It’s probably a good idea to retain the ability for people to test a converter that just produces HTML against the spec. We could do this by providing a standalone pipe that converts HTML to CommonMark’s XML format, raising an error if structures are encountered that can’t be converted. The test suite could then have an option that would run the HTML output of the program being tested through this pipe. (This would, in effect, replace normalization.)

Note that currently the parser sometimes produces adjacent text elements. For example, hi&lo turns into:

  <paragraph>
    <text>hi</text>
    <text>&amp;</text>
    <text>lo</text>
  </paragraph>

This is equivalent to

  <paragraph>
    <text>hi&amp;lo</text>
  </paragraph>

It would probably be good to tweak the parser so that adjacent text nodes are never produced, but we could also just add a normalization step to the test suite.

Comments on this?

jgm · January 4, 2015, 4:43pm

Links to related discussions:

First steps towards an AST (@riking, I’d completely missed your effort when I added the XML export format and DTD; I see from your DTD some ways I can improve mine, so thanks!)

> _Activity list_:
1. In the forum post about CommonMark's XML format, what would the proposed standalone pipe raise when it meets structures that can't be converted?
2. In the forum post about CommonMark's XML format, list every separate text element that the parser currently produces for hi&lo.
3. Carry on with the forum post about CommonMark's XML format from its last sentence.
The lines that come next are separate material with no connection to the forum post.

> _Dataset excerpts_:
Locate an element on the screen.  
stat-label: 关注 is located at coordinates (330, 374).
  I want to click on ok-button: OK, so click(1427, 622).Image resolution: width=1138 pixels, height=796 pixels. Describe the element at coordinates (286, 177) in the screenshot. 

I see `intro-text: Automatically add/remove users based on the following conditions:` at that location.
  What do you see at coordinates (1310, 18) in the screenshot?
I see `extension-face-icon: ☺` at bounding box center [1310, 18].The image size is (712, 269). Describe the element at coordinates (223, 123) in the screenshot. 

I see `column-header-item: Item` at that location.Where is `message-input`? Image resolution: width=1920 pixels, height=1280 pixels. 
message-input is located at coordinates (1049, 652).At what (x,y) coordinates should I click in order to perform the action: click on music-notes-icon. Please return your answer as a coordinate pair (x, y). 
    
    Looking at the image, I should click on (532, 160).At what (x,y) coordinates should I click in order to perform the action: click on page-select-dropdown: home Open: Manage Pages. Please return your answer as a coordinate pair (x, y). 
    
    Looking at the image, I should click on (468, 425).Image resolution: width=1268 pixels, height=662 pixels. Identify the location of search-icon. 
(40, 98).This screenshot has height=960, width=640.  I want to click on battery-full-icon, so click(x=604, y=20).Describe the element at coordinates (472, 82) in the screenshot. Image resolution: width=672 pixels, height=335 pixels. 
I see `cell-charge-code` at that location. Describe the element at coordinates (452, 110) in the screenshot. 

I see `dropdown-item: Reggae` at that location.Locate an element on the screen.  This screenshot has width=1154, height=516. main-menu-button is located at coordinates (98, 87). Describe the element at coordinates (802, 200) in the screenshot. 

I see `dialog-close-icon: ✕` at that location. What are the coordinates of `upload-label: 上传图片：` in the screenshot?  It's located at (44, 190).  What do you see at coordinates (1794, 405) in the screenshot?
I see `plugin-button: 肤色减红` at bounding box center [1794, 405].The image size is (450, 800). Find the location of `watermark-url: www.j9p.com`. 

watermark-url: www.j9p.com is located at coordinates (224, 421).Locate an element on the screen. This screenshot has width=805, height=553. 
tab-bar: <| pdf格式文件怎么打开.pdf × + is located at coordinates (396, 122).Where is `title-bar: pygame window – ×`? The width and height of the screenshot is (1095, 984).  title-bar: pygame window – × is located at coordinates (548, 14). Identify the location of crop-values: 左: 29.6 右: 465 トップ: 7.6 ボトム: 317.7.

> _Expected responses_:
1. An error.

2. hi; &amp;; lo

3.
A handful of small spec issues

Here is the DTD for the XML format:

github.com

commonmark/CommonMark/blob/master/CommonMark.dtd

<!-- DTD for CommonMark xml export format -->

<!ENTITY % block
         'block_quote|list|code_block|paragraph|heading|thematic_break|html_block|custom_block'>
<!ENTITY % inline
         'text|softbreak|linebreak|code|emph|strong|link|image|html_inline|custom_inline'>

<!ELEMENT document (%block;)*>
<!ATTLIST document
    xmlns CDATA #FIXED "http://commonmark.org/xml/1.0">

<!-- block elements -->

<!ELEMENT block_quote (%block;)*>

<!ELEMENT list (item)+>
<!ATTLIST list
          type (bullet|ordered) #REQUIRED
          start CDATA #IMPLIED
          tight (true|false) #REQUIRED

This file has been truncated. show original

Knagis · January 4, 2015, 9:33pm

Could the spec contain both HTML and XML? Or at least, can the spec that will be put on the website show both (or allow the user to switch between formats)?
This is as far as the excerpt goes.